[Supplied information Boundary: Start]

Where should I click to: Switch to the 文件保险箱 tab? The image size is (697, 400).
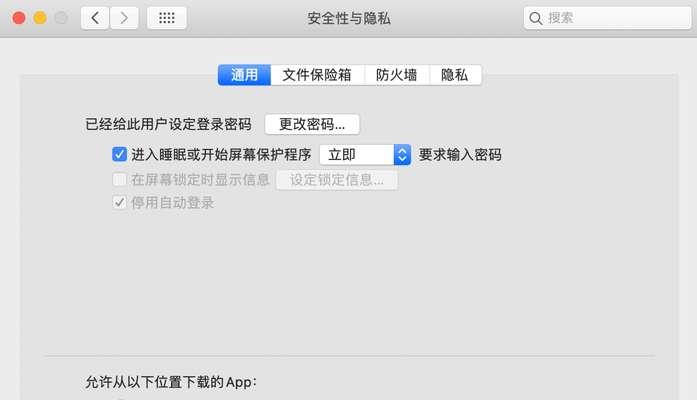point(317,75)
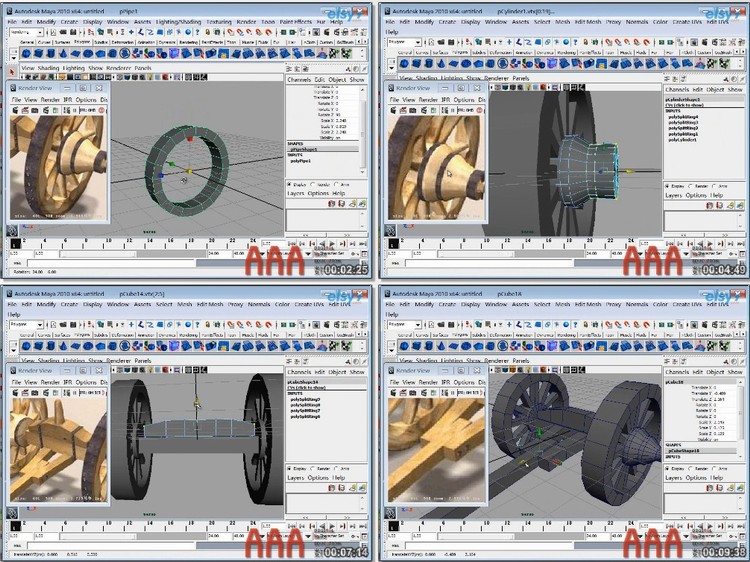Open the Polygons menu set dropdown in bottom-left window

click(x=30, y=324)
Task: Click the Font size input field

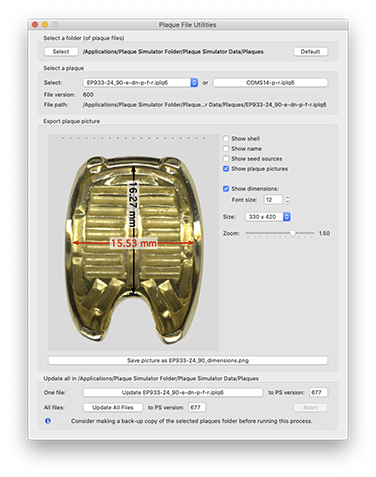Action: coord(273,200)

[Supplied information Boundary: End]
[Supplied information Boundary: Start]

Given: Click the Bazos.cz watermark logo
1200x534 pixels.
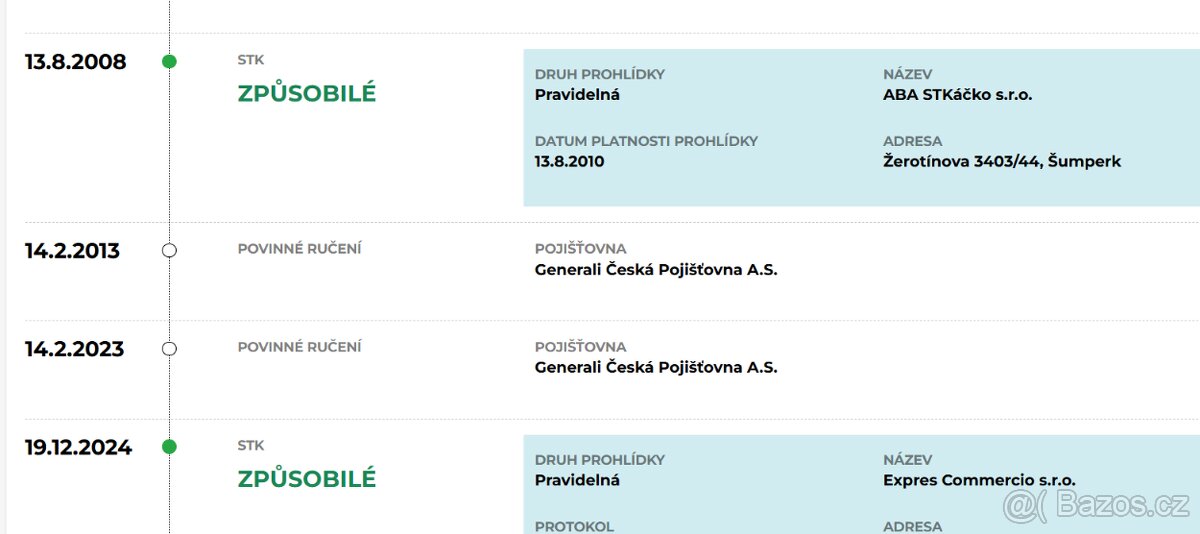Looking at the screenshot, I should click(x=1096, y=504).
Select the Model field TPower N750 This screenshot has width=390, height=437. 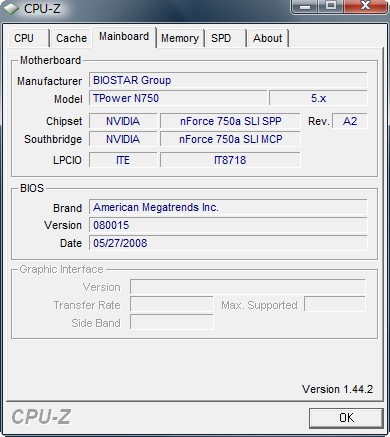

[Supplied information Boundary: End]

▸ What to produce
In the listing above, find the line containing "Given: Click the Bazos.cz watermark logo" and the line containing "Select the Model". Print those two lines and every line between them exactly, with no pictures.

▸ Reply to the task
Given: Click the Bazos.cz watermark logo
1200x534 pixels.
Looking at the screenshot, I should click(x=1096, y=504).
Select the Model field TPower N750 This screenshot has width=390, height=437. 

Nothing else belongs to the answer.